Desde algunas lecturas vacías de contexto, se elevaron diversas alarmas sobre el mensaje del papa; que habría retornado a la teología de la liberación, con declaraciones populistas, socialistas (nunca faltan peronistas); que sería rehén de la izquierda integrista e identitaria; que estaría involucrándose en la política de los Estados; que ha claudicado en la defensa de Occidente y que ha desbaratado la ortodoxia católica. Claro está, la crítica más frecuente es que el papa se atrevió o a criticar al neoliberalismo.

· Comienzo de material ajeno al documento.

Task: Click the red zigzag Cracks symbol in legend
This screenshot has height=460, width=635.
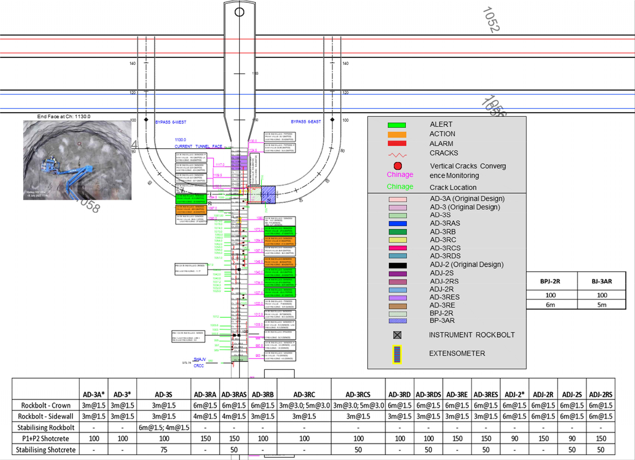Action: [397, 155]
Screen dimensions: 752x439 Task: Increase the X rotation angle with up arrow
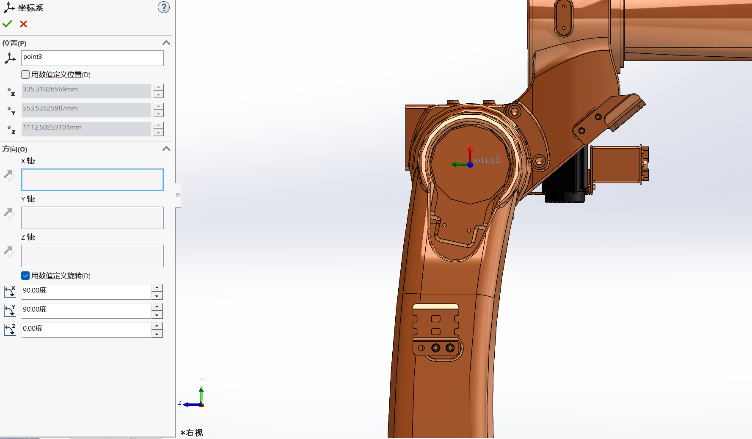click(157, 288)
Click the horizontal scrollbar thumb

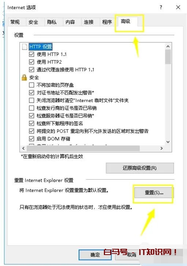(x=83, y=148)
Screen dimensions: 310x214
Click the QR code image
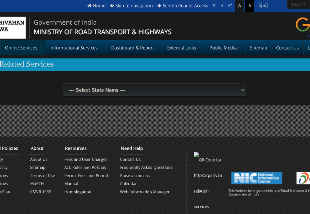point(197,155)
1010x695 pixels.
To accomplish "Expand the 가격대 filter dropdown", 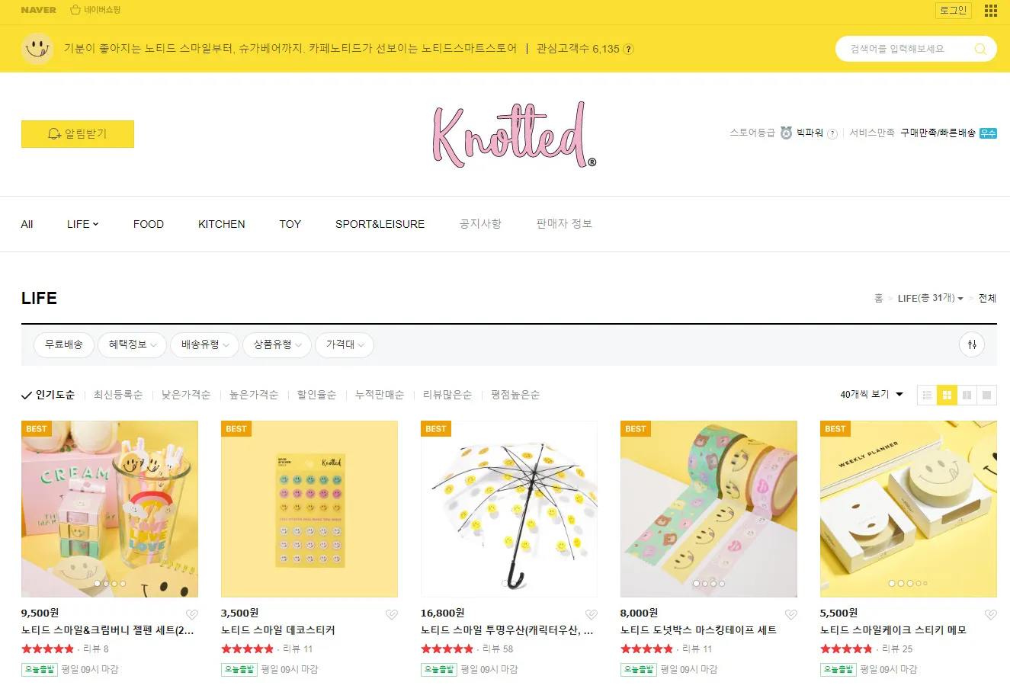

Esta crítica es, a la vez, limitada y predecible. Por una parte, se pretende establecer que el papa es iconoclasta, cuando desde la doctrina social de la Iglesia Católica se han hecho advertencias desde el siglo XIX sobre cómo armonizar las presiones contemporáneas con una existencia humana integral. Desde León XIII a Benedicto XVI, pasando por Pío IX, Juan XXIII, Pablo VI, Juan Pablo II, los señalamientos severos hacia las consecuencias humanas de las nuevas desigualdades sociales —primero en las economías industriales europeas y luego a escala global— han sido una de las fuentes de la posición distinta y específica de los partidos demócrata y socialcristianos.
Nuevas ortodoxias
Sin embargo, se espera que la Iglesia sea parte de una santa alianza contra la heterodoxia del momento. Más bien, el pensamiento del humanismo cristiano —que incluye a las denominaciones protestantes e individuos seculares identificados con sus ideas— se ha mostrado resueltamente insatisfecho con las nuevas ortodoxias y frente a los poderosos de hoy.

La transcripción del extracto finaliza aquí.